Prompt:
Format the part of the entries that opens with the line containing "How do I perform: Open Suppress email icon?" and closes with the line containing "Expand the media" as a JSON list of strings, one string per line and no blank lines. Include both end lines and leave out everything else.

══ Data listing ══

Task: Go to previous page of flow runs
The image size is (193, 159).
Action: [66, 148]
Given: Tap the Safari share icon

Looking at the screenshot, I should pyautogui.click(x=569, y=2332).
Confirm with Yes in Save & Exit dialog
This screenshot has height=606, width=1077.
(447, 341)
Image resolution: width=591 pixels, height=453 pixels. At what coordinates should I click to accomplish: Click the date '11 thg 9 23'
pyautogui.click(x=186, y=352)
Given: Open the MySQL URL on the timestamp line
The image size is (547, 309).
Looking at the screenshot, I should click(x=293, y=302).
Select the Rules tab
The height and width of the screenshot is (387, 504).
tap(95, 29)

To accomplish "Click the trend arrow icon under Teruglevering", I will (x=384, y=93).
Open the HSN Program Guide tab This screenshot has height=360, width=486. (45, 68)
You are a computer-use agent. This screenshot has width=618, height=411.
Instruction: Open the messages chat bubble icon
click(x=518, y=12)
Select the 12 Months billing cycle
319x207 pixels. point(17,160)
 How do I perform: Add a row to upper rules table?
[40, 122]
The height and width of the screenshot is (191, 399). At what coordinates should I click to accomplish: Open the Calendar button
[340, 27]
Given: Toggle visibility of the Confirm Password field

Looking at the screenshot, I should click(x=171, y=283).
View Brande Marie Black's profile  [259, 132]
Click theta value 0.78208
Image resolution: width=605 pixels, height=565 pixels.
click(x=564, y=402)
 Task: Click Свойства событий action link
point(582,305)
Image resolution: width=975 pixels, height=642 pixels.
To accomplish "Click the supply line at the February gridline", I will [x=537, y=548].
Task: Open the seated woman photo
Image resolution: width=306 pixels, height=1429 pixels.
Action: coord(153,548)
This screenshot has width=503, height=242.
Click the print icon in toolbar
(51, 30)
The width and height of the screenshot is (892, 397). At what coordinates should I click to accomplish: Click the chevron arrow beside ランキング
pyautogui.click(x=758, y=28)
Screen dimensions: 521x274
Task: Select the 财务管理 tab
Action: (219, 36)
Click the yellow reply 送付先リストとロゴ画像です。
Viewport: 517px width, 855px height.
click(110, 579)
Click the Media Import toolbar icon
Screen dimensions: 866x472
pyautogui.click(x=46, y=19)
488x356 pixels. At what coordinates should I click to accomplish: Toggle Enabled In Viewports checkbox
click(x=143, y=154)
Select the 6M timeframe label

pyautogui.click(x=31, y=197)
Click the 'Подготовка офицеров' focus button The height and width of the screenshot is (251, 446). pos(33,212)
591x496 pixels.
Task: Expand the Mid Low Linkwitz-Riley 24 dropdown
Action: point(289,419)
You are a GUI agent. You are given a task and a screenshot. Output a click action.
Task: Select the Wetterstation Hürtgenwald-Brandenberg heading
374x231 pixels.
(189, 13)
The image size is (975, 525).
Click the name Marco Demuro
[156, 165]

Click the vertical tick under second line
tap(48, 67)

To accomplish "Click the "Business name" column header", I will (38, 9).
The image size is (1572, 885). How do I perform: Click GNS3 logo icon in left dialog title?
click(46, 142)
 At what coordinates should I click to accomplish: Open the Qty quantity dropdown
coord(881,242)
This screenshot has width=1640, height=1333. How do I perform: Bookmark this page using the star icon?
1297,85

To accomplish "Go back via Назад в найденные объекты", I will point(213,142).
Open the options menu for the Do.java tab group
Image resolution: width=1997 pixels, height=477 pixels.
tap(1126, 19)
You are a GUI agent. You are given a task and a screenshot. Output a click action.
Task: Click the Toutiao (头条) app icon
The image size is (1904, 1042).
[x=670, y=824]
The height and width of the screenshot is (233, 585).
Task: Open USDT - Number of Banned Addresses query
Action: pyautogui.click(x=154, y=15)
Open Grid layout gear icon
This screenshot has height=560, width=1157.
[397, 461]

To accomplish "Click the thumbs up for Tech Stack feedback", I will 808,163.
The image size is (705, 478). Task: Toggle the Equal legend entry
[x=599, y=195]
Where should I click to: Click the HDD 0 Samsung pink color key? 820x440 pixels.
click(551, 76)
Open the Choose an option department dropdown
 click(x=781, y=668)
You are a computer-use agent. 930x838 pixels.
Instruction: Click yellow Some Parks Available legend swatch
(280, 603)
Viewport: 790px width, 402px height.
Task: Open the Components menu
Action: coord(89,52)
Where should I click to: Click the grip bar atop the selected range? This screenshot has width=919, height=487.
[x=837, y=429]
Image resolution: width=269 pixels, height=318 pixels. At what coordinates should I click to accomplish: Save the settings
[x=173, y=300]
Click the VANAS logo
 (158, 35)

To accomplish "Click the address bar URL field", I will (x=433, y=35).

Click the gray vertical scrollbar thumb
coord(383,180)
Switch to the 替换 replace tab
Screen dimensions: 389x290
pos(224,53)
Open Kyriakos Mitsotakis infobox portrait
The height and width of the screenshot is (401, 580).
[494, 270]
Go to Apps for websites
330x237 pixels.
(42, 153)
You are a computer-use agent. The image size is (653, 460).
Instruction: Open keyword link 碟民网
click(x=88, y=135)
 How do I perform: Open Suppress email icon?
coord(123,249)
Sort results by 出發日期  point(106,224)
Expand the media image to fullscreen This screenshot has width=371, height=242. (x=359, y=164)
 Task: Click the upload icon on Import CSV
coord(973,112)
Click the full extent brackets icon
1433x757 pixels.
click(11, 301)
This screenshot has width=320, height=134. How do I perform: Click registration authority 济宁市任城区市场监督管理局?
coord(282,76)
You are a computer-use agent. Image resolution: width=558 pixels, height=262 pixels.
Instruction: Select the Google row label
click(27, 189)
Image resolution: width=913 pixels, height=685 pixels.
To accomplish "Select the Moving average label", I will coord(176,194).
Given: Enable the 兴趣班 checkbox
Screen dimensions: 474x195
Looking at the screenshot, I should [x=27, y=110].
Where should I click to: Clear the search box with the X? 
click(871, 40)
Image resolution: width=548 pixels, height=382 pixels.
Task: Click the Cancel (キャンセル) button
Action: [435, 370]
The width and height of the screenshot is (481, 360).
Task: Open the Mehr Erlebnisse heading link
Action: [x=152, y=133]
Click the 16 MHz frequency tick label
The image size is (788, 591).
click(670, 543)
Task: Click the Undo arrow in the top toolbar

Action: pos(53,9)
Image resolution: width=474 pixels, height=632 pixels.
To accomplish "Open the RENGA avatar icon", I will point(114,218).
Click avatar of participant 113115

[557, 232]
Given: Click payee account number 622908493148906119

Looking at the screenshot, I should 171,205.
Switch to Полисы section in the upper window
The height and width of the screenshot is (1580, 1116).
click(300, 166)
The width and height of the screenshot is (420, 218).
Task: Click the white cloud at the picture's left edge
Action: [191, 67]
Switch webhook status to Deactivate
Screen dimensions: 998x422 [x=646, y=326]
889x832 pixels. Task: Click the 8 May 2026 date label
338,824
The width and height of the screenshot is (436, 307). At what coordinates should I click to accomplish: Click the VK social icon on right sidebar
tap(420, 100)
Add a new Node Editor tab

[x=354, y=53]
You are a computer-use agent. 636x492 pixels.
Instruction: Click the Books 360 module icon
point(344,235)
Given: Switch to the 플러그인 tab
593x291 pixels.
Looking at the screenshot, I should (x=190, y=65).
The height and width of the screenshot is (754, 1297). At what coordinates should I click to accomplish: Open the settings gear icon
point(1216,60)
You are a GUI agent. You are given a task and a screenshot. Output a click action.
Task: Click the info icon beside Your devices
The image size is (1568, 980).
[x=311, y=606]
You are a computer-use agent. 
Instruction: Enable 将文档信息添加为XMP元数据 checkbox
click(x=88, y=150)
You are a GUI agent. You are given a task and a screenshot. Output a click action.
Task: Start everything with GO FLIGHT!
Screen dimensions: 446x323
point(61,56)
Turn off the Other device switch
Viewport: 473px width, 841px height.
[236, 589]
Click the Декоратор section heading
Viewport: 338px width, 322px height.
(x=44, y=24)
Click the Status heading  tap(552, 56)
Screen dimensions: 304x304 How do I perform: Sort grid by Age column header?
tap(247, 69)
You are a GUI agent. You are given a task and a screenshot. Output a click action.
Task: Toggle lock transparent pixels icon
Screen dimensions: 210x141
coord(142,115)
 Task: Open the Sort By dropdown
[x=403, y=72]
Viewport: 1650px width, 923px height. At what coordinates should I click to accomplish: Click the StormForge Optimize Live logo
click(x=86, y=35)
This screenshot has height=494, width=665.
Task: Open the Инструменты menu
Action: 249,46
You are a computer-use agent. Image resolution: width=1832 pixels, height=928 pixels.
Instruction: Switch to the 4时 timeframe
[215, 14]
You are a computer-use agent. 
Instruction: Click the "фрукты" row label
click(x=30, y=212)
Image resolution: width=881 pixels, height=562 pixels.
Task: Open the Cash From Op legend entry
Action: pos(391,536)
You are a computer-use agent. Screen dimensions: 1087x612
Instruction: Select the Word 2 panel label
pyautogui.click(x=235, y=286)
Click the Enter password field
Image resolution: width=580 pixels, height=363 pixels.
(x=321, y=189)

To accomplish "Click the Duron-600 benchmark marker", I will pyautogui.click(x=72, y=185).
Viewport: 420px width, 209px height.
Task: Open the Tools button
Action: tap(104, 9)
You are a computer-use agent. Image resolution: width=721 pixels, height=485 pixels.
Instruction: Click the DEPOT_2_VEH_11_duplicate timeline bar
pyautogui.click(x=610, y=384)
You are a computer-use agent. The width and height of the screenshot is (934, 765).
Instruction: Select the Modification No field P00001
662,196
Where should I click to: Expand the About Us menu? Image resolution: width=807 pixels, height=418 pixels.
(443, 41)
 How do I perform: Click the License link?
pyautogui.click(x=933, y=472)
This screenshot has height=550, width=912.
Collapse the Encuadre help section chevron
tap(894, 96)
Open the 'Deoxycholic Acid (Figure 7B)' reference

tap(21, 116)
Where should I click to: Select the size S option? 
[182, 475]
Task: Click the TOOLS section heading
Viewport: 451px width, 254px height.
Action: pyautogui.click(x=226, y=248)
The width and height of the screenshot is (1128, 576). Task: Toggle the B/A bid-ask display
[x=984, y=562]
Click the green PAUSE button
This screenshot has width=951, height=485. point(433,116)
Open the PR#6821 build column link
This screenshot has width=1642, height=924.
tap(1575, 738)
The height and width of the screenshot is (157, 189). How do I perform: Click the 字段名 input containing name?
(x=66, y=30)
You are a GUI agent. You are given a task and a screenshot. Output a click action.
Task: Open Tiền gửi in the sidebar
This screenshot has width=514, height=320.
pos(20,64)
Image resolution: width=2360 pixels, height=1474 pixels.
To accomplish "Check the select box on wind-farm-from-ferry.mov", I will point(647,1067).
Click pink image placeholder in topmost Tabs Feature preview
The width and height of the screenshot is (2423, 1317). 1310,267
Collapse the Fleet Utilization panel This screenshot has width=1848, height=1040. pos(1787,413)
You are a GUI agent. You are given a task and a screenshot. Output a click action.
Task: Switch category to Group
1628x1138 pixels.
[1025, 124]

═══

Solution to the exercise:
[
  " How do I perform: Open Suppress email icon?",
  "coord(123,249)",
  "Sort results by 出發日期  point(106,224)",
  "Expand the media image to fullscreen This screenshot has width=371, height=242. (x=359, y=164)"
]